Green Nature

Forget-me-not (Myosotis)

picture of forget-me-not flowers


The Forget-me-not flower is the common name given to about a dozen flowering plants in the Myosotis genus of the Borage family (Boraginaceae).

Their story is legendary. According to the Journal Nature (vol XVI, 1877), the etymology of the name goes as follows:

"The forget-me-not was originally the germander speedwell, whose blossoms, falling off and flying 'away as soon as it is plucked, gave emblematic iorce to the name.

It was known in the days of chivalry as the "flower of souvenance," and was embroidered into the collars of the knights, a fact still recalled by its German name Ehrenpreis, prize of honour.

About 200 years ago we find the name given to the ground-pine, Ajuga chanuepitys, whose nauseous taste once realised can never be forgotten.

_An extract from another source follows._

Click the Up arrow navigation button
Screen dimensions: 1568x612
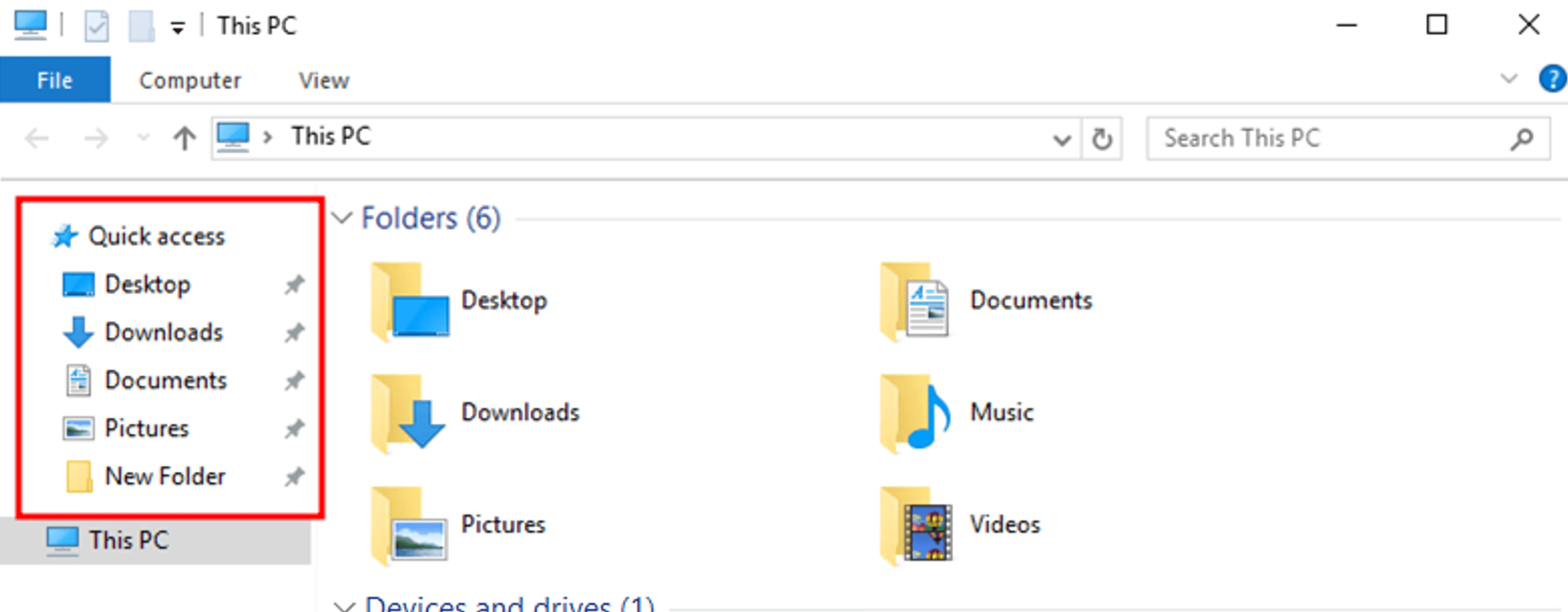(184, 139)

Finally it was seized upon by the river-side Myosotis, and forthwith sprung up a charming legend, created obviously to suit its latest identification, how that while two lovers loitered by a lake, the maiden saw and longed for the bright blue flowers, the knight plunged in to get them, but, unable to regain the shore, had yet agility enough to fling them into his lady's lap, and then with a last devoted look and the words "forget me not," sank below the waves for ever."

Their sentimental standing as a flowering plant of mostly temperate areas of the Northern Hemisphere takes two forms.

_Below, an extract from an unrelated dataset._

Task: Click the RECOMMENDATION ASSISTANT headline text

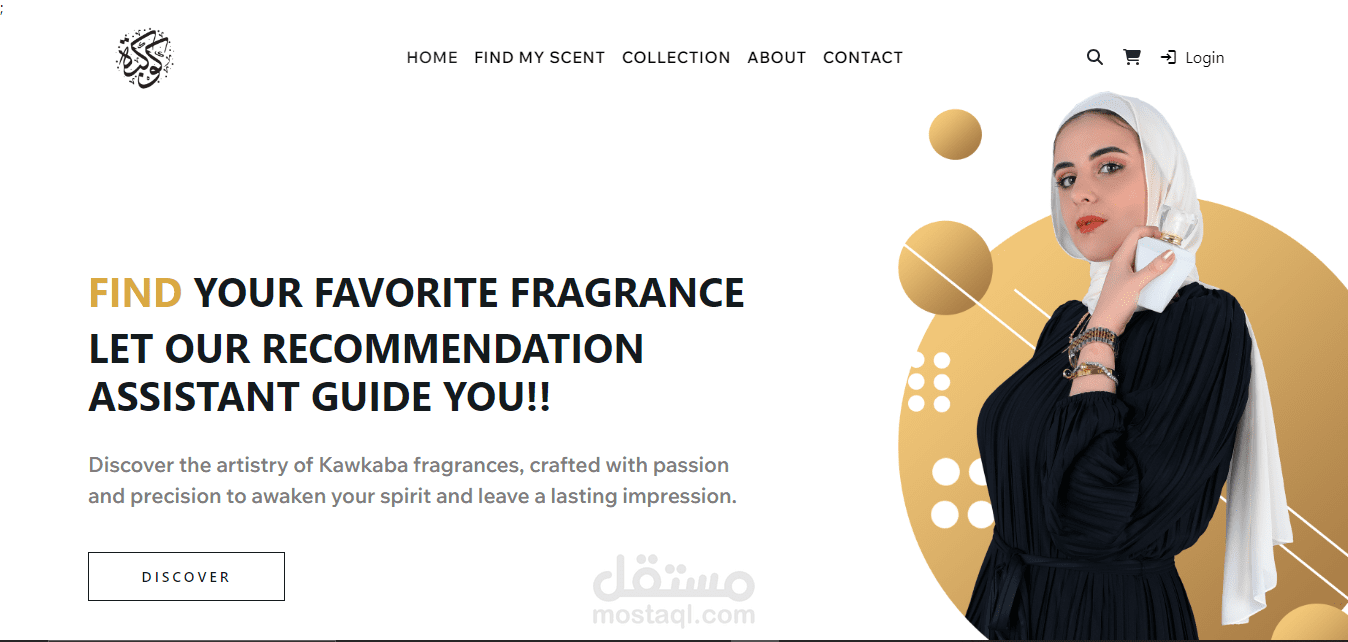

With now over three hundred years of mythology surrounding Myosotis, the first form, positive sentimentality, is understandable.

Both native and non-native myosotis flowers thrive in garden and natural settings throughout most of the United States. Alaska calls one species, Myosotis alpestris, the Alpine Forget-me-not, its official state flower.

The second sentiment notes the ability of some myosotis species to be a bit aggressive and weedy by nature, as if they insist that none forget-them not. More than a couple states label some species as invasive.